### WHAT IS EXPECTED
Reproduce the line with "Instruction: Open the Outlook.com link" and everything after it in the listing below, exactly, both ends included. No pictures.

━━━

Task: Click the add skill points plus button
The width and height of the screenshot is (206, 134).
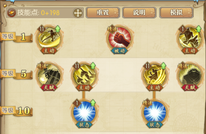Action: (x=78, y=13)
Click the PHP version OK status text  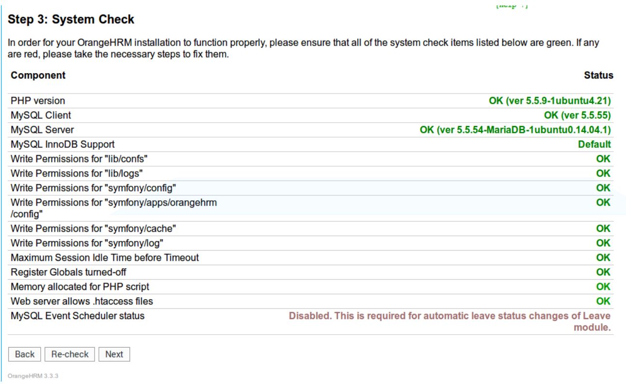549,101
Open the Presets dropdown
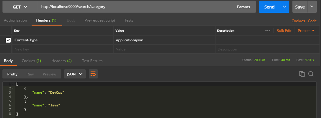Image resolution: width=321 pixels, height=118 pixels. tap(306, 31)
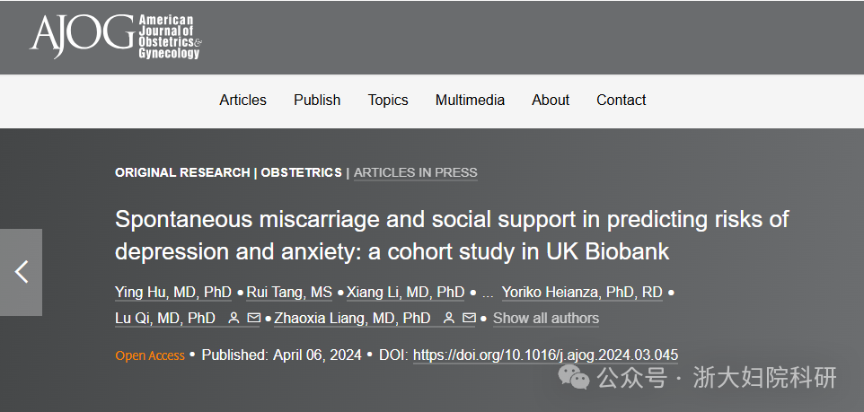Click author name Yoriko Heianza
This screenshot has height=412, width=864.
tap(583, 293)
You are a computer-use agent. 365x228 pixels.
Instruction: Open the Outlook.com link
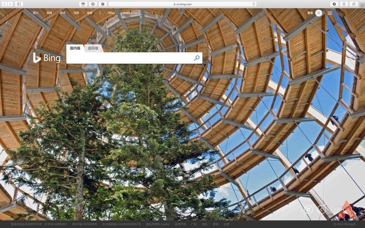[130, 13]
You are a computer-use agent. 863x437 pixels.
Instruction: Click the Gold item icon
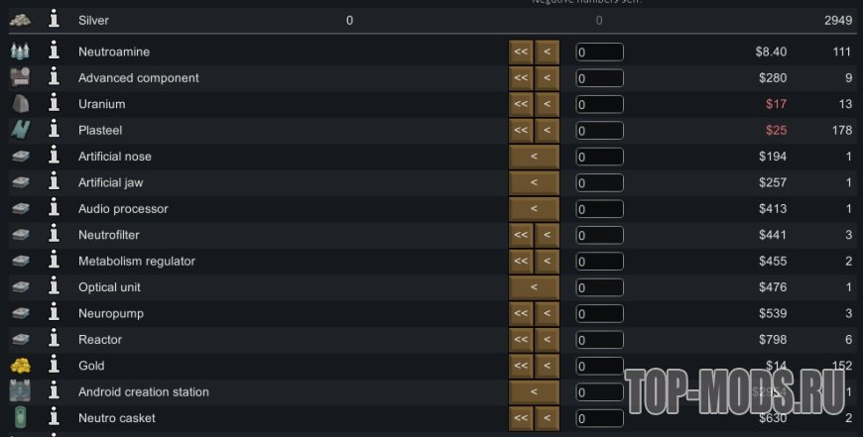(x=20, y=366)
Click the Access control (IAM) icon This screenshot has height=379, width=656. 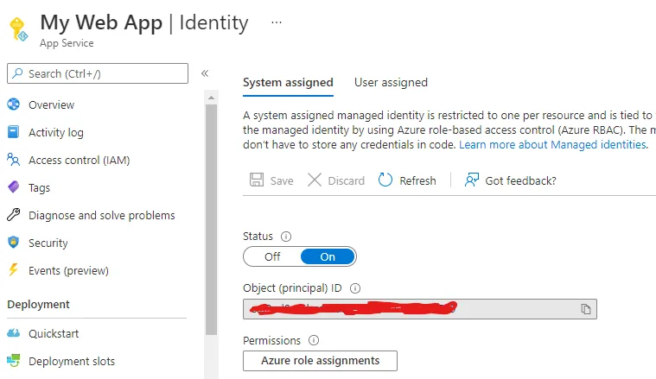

━━━

### RESULT
Instruction: Open the Outlook.com link
[130, 13]
You are a computer-use agent. 863x437 pixels.
Instruction: Click the Gold item icon
(x=20, y=366)
Click the Access control (IAM) icon This screenshot has height=379, width=656. 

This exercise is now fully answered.